Inserting columns are great for dividing a page downward. But, what if I wanted to divide a page across through the middle?

To clarify, I have a document page on a horizontal setting with two short sections named "Sales," and "Communication". I would like to have Sales on the top, and communication down the bottom

Thanks so much,
Rhys


2016-12-11 14:40:11

Zoya M Sheikh

Its Cool


2016-02-10 12:13:02

Yeboah Samuel

I am very pleased about this site.
i appreciate each and every thing on this.
please i have created two column page layout. i want to number the page by having 1 at left column 2 at right column on one page with two numbers.
eg.

1 2
3 4
please how will i go about it.


2014-07-22 10:03:50

Kathy

Instead of thinking of them as rows, you should think in terms of paragraphs. You can also use the Split Table function in Table Layout.

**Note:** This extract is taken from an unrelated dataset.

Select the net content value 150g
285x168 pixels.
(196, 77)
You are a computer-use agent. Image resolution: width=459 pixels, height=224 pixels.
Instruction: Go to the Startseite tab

I have not had a problem with whatever I was putting into a table breaking the way I needed it to.


2014-07-21 12:54:26

Nick

I have been sent a split Document and it is a mess.

I wish to do the exact opposite and reverse split paging.

But How ....... ?


2014-06-24 06:56:17

Ian

"Make sure the cells are formatted so that their contents can break across pages."

How? I dont see anything like this in the options menus for my tables..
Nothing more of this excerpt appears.